In this second article of a two part series, Tredennick offers additional advice on handling foreign language documents. Learn how your computer searches a document, what tokenization means and most importantly, how you will manage documents in pictorial languages, such as Chinese, and even multiple languages.

Last issue, I began a series on dealing with foreign language documents. We started by looking at foreign language characters and the problems they cause with computers raised on ASCII programming code. You may recall that ASCII is the basic language of most early computers. It supports up to 256 different characters and uses a single byte of programming code (8 bits) to hold all those combinations of ones and zeroes. That was enough to cover our basic alphabet, along with some punctuation, but not much else. If you were born speaking a language with thousands of characters, you were out of luck.

This problem led to the Unicode movement in the early nineties. The goal was to create a universal system to describe the characters in all the world's languages. They did so by using several bytes to describe the additional characters that were needed. This gave us a single encoding system that could cover thousands of language variants—even the 65,000 or so pictorial characters that people use in the Far East, namely, China, Japan and Korea. It is also why many languages are called "double byte" languages.

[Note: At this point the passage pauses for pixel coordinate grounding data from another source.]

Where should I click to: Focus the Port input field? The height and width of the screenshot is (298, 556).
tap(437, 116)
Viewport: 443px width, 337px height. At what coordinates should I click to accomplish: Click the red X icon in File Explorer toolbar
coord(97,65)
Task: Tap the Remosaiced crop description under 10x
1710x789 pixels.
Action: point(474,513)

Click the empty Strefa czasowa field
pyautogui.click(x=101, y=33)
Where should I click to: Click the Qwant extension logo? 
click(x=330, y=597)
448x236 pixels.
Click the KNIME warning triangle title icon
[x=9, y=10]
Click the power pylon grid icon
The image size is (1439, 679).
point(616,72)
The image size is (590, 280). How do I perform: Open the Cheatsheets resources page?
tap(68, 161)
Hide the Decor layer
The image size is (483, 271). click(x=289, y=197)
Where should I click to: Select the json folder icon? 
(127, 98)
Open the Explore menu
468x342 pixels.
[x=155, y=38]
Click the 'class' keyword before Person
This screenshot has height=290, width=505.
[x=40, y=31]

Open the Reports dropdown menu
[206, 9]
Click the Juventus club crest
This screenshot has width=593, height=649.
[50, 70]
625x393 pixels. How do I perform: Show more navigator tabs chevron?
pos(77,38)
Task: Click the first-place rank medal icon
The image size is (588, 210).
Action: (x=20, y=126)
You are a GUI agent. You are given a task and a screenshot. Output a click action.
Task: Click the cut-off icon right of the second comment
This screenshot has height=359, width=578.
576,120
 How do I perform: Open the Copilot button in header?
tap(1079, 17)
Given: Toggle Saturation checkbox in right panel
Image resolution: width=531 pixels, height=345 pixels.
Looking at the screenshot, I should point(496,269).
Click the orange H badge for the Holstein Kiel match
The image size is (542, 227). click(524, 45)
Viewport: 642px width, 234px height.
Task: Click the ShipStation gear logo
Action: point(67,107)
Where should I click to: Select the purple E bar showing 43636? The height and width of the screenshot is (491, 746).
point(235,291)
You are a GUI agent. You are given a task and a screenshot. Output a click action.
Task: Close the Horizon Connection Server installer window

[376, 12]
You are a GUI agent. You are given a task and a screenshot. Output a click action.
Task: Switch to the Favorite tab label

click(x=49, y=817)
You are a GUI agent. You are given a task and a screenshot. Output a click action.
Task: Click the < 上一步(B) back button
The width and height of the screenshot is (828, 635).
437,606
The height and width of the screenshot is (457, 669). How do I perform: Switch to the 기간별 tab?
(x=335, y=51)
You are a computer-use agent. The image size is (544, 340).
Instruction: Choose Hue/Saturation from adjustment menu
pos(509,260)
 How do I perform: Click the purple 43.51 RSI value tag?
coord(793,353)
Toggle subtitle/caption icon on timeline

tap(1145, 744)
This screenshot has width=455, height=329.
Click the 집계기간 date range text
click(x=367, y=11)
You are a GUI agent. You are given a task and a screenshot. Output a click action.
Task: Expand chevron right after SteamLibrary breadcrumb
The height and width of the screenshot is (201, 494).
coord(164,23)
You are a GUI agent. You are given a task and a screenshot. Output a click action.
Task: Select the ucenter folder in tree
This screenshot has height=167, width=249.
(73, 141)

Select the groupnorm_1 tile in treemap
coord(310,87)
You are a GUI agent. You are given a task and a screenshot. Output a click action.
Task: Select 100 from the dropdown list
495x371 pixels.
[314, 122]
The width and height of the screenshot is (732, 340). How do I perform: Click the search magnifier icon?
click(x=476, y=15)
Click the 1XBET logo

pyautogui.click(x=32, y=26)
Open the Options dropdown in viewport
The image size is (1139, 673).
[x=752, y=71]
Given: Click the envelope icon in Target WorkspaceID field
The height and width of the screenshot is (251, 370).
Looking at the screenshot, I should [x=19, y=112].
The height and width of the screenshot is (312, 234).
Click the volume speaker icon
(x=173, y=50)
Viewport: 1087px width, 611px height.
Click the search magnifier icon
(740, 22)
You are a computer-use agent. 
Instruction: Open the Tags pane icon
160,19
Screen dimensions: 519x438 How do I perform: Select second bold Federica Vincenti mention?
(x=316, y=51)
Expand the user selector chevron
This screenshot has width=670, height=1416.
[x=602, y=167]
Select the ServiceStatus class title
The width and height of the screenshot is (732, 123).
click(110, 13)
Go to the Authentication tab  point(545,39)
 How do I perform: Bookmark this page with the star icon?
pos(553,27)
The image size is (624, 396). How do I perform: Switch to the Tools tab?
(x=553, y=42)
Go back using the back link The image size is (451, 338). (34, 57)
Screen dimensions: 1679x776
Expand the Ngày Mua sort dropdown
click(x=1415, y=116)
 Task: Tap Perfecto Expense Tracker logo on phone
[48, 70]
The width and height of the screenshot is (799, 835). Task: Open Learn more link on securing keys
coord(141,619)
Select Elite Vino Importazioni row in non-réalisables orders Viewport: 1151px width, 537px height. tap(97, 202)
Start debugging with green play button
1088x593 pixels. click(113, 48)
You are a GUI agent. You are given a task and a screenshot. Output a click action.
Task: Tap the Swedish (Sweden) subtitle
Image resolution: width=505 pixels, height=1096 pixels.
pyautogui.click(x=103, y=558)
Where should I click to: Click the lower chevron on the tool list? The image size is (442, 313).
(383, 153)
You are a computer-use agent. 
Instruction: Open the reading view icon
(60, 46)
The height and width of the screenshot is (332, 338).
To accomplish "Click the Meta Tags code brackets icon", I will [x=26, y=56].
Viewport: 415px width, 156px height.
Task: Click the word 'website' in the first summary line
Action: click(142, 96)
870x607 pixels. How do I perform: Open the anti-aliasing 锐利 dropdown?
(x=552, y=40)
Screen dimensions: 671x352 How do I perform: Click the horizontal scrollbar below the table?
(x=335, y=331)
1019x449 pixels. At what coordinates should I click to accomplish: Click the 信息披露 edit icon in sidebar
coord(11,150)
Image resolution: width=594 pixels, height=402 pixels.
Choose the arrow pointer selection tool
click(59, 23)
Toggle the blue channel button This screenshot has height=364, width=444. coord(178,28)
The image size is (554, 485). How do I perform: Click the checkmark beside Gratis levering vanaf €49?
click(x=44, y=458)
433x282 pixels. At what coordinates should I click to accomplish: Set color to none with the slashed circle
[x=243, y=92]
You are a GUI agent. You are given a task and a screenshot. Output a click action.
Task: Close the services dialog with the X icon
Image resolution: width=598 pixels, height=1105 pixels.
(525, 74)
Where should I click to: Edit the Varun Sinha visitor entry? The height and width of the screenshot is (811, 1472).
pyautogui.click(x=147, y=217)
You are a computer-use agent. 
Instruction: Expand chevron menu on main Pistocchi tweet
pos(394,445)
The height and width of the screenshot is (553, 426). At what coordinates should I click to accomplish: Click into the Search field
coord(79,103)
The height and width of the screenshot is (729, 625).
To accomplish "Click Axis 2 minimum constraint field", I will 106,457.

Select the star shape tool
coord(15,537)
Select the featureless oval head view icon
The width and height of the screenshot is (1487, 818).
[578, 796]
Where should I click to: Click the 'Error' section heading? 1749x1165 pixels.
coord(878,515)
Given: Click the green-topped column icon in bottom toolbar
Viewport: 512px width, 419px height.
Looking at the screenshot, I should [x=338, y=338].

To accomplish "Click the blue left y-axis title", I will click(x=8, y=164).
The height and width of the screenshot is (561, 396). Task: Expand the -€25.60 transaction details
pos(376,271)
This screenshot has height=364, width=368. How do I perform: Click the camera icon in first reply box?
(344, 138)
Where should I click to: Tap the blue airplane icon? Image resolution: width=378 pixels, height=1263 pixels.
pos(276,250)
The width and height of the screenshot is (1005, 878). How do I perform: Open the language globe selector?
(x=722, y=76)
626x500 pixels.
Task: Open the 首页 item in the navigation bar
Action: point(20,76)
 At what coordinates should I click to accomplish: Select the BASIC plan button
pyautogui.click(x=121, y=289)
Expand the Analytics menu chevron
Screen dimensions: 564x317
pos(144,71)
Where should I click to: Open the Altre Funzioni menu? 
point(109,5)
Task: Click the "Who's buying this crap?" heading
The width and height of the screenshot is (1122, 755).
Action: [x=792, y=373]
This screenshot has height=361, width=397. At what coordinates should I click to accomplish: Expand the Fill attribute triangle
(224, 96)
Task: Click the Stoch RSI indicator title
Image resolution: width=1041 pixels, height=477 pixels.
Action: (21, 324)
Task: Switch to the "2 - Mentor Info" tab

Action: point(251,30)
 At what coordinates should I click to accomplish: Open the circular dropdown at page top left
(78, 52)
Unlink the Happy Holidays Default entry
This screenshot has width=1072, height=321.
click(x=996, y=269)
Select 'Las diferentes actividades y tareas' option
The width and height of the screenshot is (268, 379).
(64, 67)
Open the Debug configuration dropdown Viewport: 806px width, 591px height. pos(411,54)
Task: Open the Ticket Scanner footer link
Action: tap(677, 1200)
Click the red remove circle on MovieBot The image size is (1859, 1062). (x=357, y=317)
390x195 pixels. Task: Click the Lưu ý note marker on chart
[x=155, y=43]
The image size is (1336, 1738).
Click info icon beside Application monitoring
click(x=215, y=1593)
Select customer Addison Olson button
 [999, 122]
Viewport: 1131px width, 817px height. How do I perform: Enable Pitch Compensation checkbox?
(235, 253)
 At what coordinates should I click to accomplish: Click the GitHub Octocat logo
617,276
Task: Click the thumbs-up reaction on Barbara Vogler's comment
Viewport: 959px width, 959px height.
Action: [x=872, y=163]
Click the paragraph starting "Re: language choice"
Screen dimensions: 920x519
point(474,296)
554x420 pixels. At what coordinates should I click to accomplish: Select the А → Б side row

So, now we have our computer systems ready to support foreign language characters. What's next? Why search, of course. If you can't search all of these foreign language documents, how are you going to find that smoking gun you need to make your case. Search is the next step in handling foreign language documents.

How does search work?

When we open a Word document and invoke Ctrl-F for "Find." we are performing basic search. A text box appears allowing us to enter a search word. Once the search is invoked, the computer plows through the document from beginning to end looking for words or letters that match the combination you entered. If the document is short, search happens pretty quickly. If the document is long, you might find yourself staring at an hourglass which the search works its way to the end of the file.

To speed up the search process, computers were programmed to index all of the documents in advance of the search. Indexing simply means finding all of the words in a document in advance and putting them in a search dictionary, actually a word index.

You can imagine it as a simple word list in alphabetical order. Beside each word you would find a reference to the document or documents containing that word. A sophisticated index will not only tell you what document contains the word but it will also give you a page and line number (even the position in the line) where it could be found.

That way when you entered a search for Alaska, the computer doesn't have to open and search through at all the documents in your repository collection. Rather, it just needs to open up the index, go down the As in the alphabet until it gets to "Alaska" and then read from the index which documents included that word.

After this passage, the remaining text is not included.